Kaitlin O'Keefe McGill

Demographics

34y, female

Coroner

Coroner Morrison

Date of death

2016-03-22

Finding date

2020-12-10

Cause of death

morphine toxicity (morphine probably ingested as heroin), accidental death

AI-generated summary

A 34-year-old woman subject to a Psychiatric Treatment Order died from morphine toxicity (accidental heroin overdose). While no deficiency in clinical care was identified, the coroner highlighted a critical gap in information sharing: family members were actively engaged by mental health services to assist with treatment but were not provided key information about the patient's condition and treatment due to privacy protections. The coroner recommended legislative or procedural reform to enable appropriate information disclosure to family/carers when they are actively assisting with treatment, recognizing that optimal treatment outcomes may require family involvement despite patient privacy preferences when mental illness compromises decision-making.

AI-generated summary — refer to original finding for legal purposes. Report an inaccuracy.

Specialties

psychiatrymental_health

Error types

communicationsystem

Drugs involved

morphineheroin

Contributing factors

  • subject to Psychiatric Treatment Order
  • mental health issues for several years
  • illicit drug use
  • lack of family involvement in treatment due to information disclosure restrictions

Coroner's recommendations

  1. The ACT Government should consult families and carers of persons subject to Psychiatric Treatment Orders, as well as those subject to such orders, to explore the desirability of legislative or procedural reform about information dissemination to family and carers to support the care and treatment of persons subject to such orders.
Full text

CORONER’S COURT OF THE AUSTRALIAN CAPITAL TERRITORY Case Title: Inquest into death of KAITLIN O’KEEFE McGILL Citation: [2020] ACTCD 7 Findings Date: 10 December 2020 Before: Coroner Morrison Decision: See [15]-[16], [37] Catchwords: CORONIAL LAW – cause and manner of death – whether information should be available to family members about person subject to psychiatric treatment order - recommendation for review made File Number: CD 70 of 2016 Corrigendum 21 December 2020 Paragraph 1 of the below decision has been amended to reflect Ms McGill’s age at the time of her death as 34 years old and to include some further background information about her.

CORONER MORRISON:

  1. Kaitlin O’Keefe McGill was a 34 year old woman who was found deceased on 23 March 2016 at her residence in Garran. Ms McGill had suffered with mental health issues for several years and since 2002 had been subject to a number of Psychiatric Treatment Orders. At the time of her death, Ms McGill was subject to a Psychiatric Treatment Order (PTO) made by the ACT Civil and Administrative Tribunal under the Mental Health (Treatment and Care) Act 1994 (as it then was) on 12 November 2015, for a period of 6 months. Under the law as it then stood, as Ms McGill died while subject to an order under mental health legislation, her death is to be treated as a death in custody for the purposes of the Coroners Act 1997.

  2. Under section 34A of the Coroners Act 1997, I cannot dispense with the holding of a hearing as part of the inquest into Ms McGill’s death.

  3. A hearing was held for that purpose on 29 November 2018. The ACT Government Solicitor sought and was granted leave to appear on behalf of the Territory. Ms Baker-Goldsmith, Counsel Assisting me, tendered the brief and called no witnesses. There was no factual dispute about the manner and cause of Ms McGill’s death.

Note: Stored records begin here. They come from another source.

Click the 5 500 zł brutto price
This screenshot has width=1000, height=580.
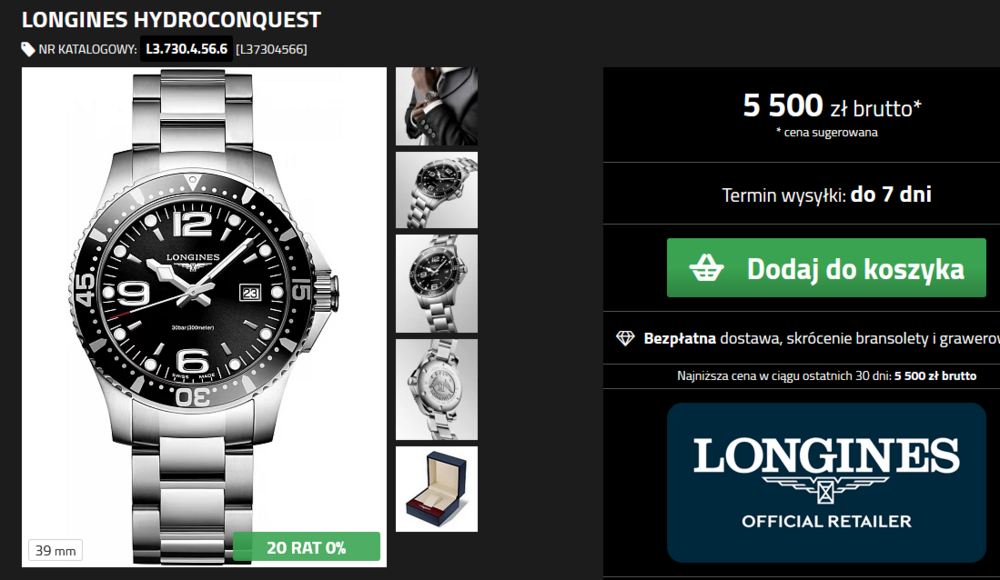click(x=832, y=106)
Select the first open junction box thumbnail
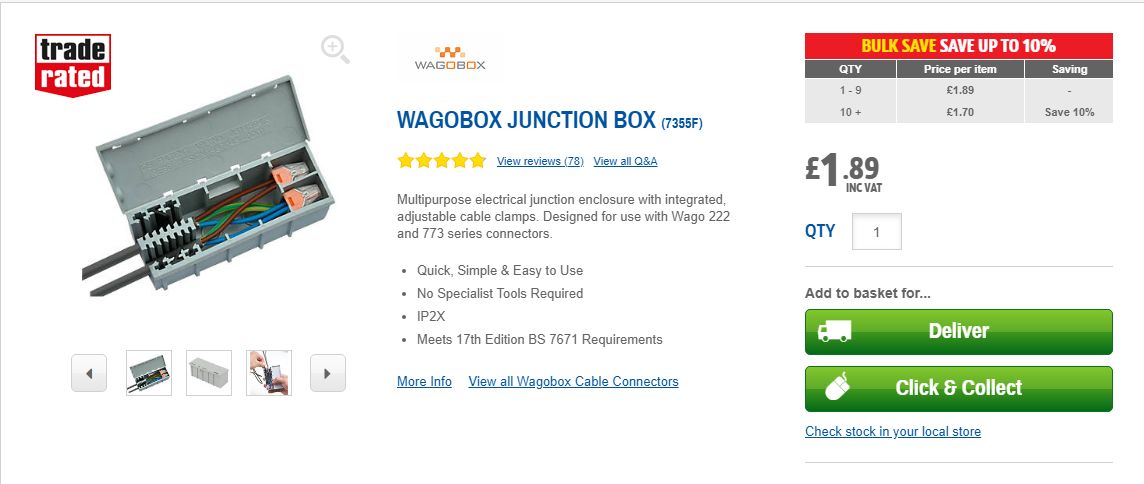 pyautogui.click(x=149, y=373)
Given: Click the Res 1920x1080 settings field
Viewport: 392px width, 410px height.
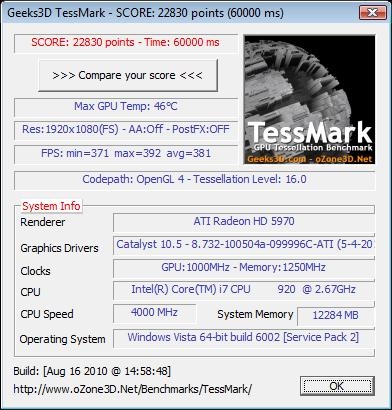Looking at the screenshot, I should coord(126,130).
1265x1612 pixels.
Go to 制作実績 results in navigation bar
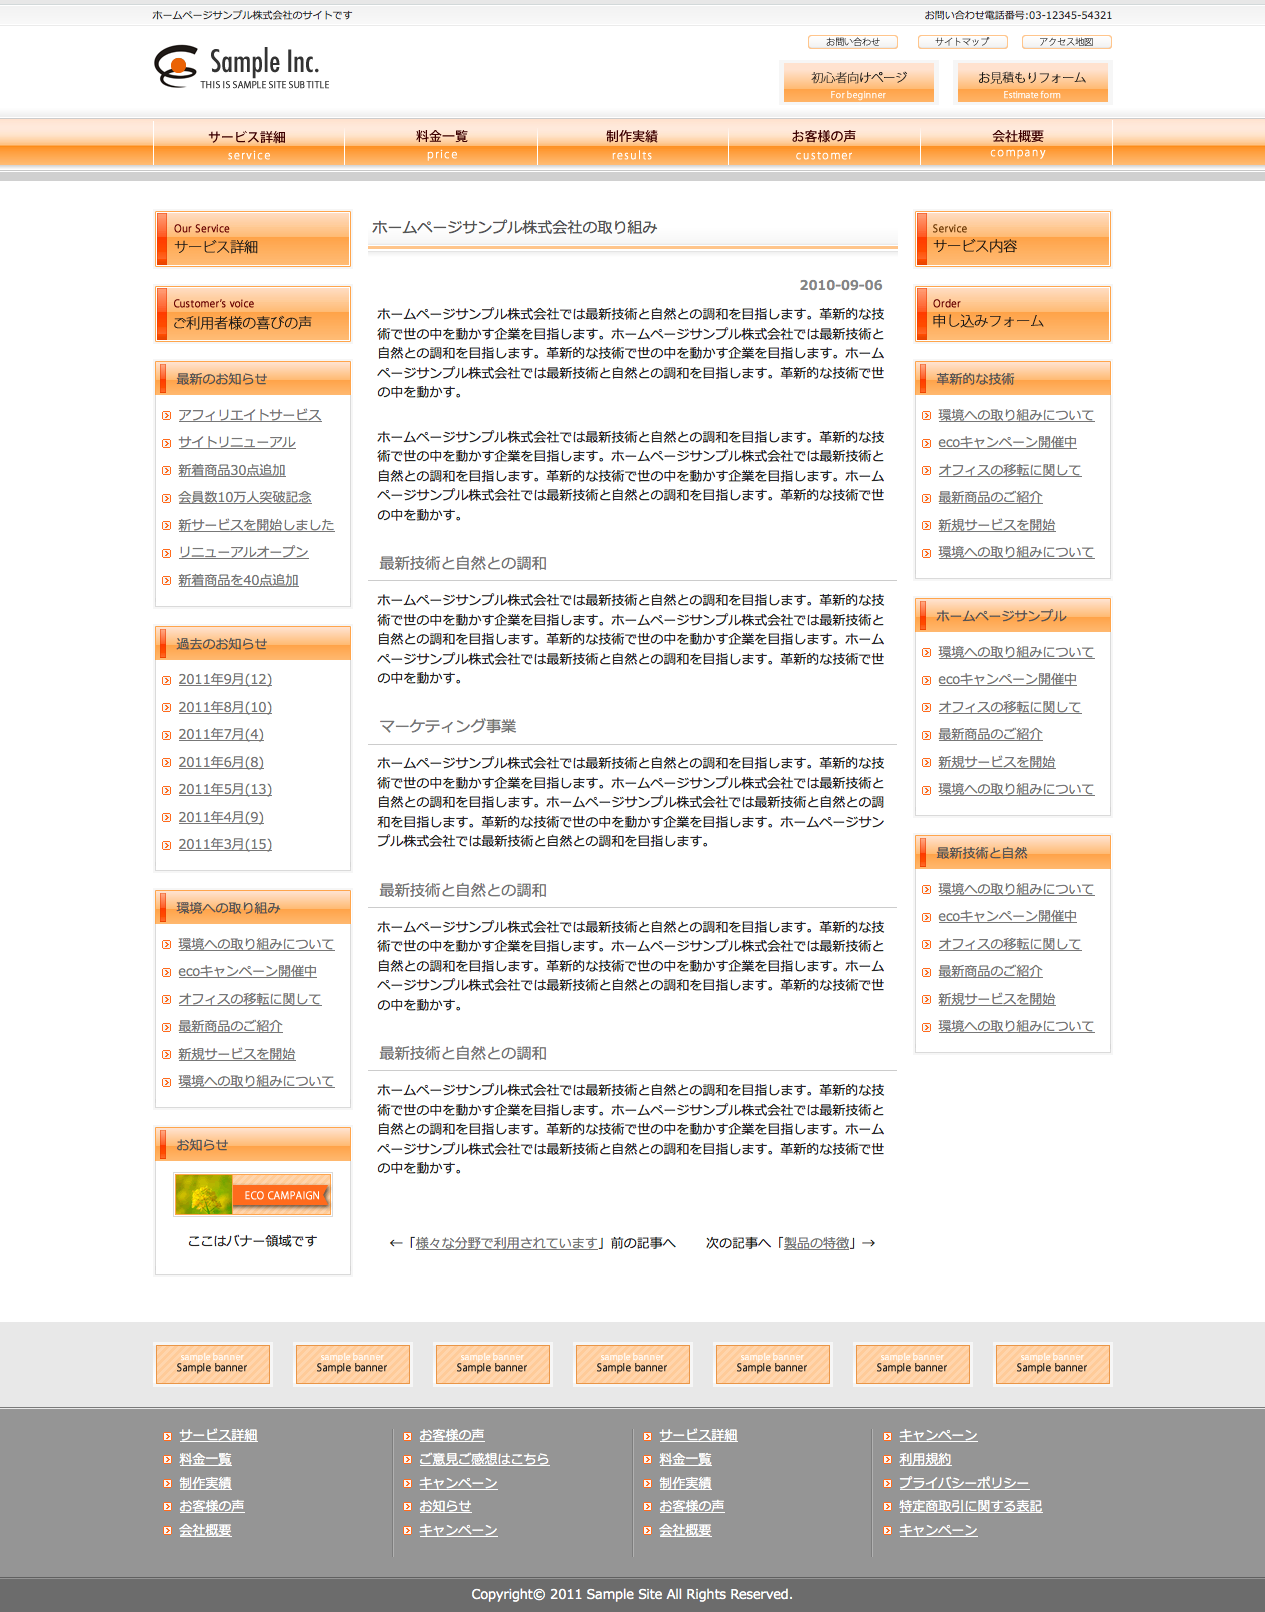(632, 143)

  4. Counsel Assisting noted that in addition to the formal findings of fact I must make under section 52(1) of the Coroners Act 1997, I was obliged to: a. under section 52(4), make findings about whether a matter of public safety was found to arise; and b. under section 74, include findings about quality of care, treatment and supervision of Ms McGill if in my opinion, they contributed to the cause of Ms McGill’s death.

  5. Counsel Assisting submitted that no matter of public safety arose, that there was no evidentiary basis for the making of a finding that the quality of care, treatment and supervision provided to Ms McGill contributed to the cause of her death and that no adverse comment was warranted against ACT Mental Health or any of its clinicians.

  6. Counsel Assisting nevertheless submitted that I consider making a recommendation in this case. The recommendation proposed by Counsel Assisting is, in effect, about the desirability of dissemination of information to the family of persons subject to a PTO.

  7. The recommendation from Counsel Assisting was made against the background of concerns expressed by Ms McGill’s family that they were not given key information which might have allowed them to help Kaitlin, assist in facilitating proper treatment and address her risk factors.

  8. Counsel Assisting referred me to a recommendation along similar lines made by Coroner Dingwall in the Inquest into the death of Mark Rodney Jolliffe [2015]

ACTCD 2.

  1. Counsel for the Territory sought an adjournment of the hearing to allow the Territory to make submissions about the recommendation pressed by Counsel Assisting. Initial submissions were filed at the Court in December 2018.

  2. In part, those submissions directed my attention to review processes (then underway) into the Mental Health Act 2015 (the successor to the Mental Health (Treatment and Care) Act 1994) and went on to say that, in those circumstances, any recommendation by the Coroner was unnecessary.

  3. In March 2020 I directed that Counsel for the Territory be contacted to ascertain the outcome of those review processes. Further submissions on that point by the Territory were filed in July 2020.

  4. The submissions are to the effect that the review processes which took place did not touch on the subject matter of the recommendation proposed by Counsel Assisting.

  5. The Territory did however maintain its original position that comments and recommendations in relation to the Mental Health Act 2005 were unnecessary.

  6. When I adjourned the hearing I said that it was uncertain whether it would be necessary to reconvene for further evidence or submissions or if I would be in a position to deliver my decision without needing to do so. I have determined on the basis of the submissions made that I am able to finalise my decision without a further hearing. I have done so and I deliver my decision and written reasons in this document.

  7. I find formally that Kaitlin O’Keefe McGill died at 6/5 Garran Place, Garran in the Australian Capital Territory between 21 and 22 March 2016. The manner and cause of death was morphine toxicity (the morphine probably ingested as heroin), and her death was accidental.

  8. I accept the submissions that a matter of public safety is not found to arise in connection with the inquest and I find accordingly. I accept also that there is no evidentiary basis for the making of a finding that the quality of care, treatment and supervision provided to Ms McGill contributed to the cause of her death and I find accordingly.

  9. Section 3BA(1)(d)(ii) of the Coroners Act 1997 provides that one of the objects of the legislation is to allow a Coroner to make recommendations about the promotion of general public health and safety. A Coroner’s power to make recommendations is not limited to cases where a matter of public safety is found to arise.

  10. At the time of her death Ms McGill was subject to a PTO made by the ACAT on 12 November 2015 (by way of a 6 month extension of the pre-existing order under Mental Health (Treatment and Care) Act 1994. That Act specified that certain conditions must be satisfied before such an order may be made.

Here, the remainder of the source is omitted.